> Exercise instructions
With pictures left out, output exactly the lines from the line holding "Instruction: Click the" through the end of the data, both included.

> Data under study
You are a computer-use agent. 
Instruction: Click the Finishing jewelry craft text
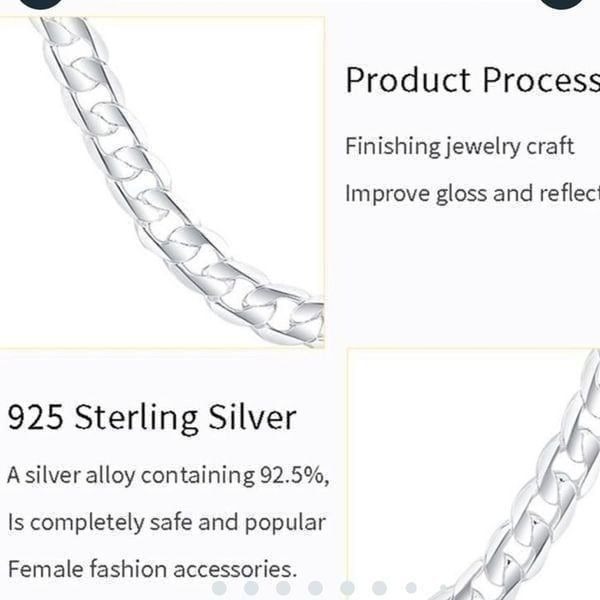(460, 147)
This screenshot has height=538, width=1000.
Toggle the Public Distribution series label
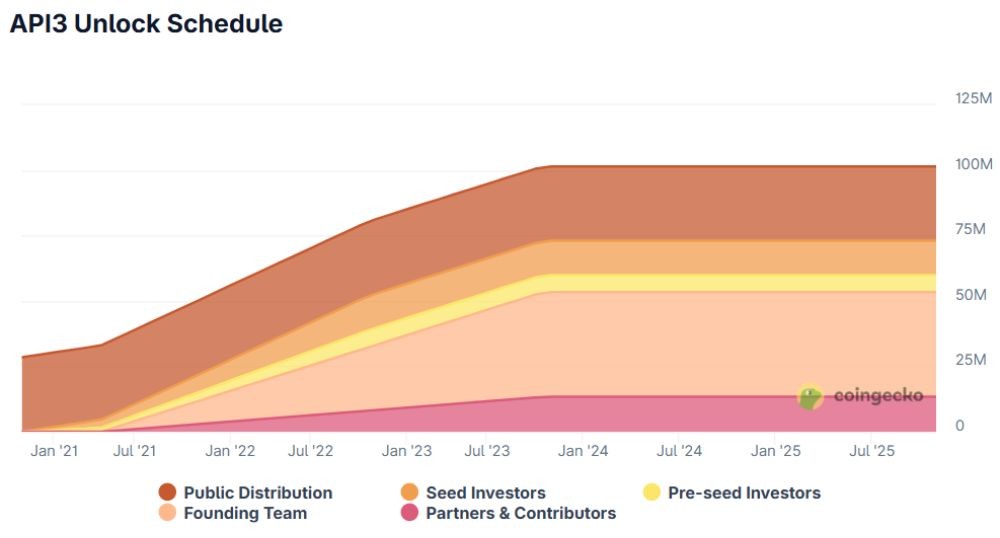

> Response below
Instruction: Click the Finishing jewelry craft text
(460, 147)
This screenshot has height=538, width=1000.
Toggle the Public Distribution series label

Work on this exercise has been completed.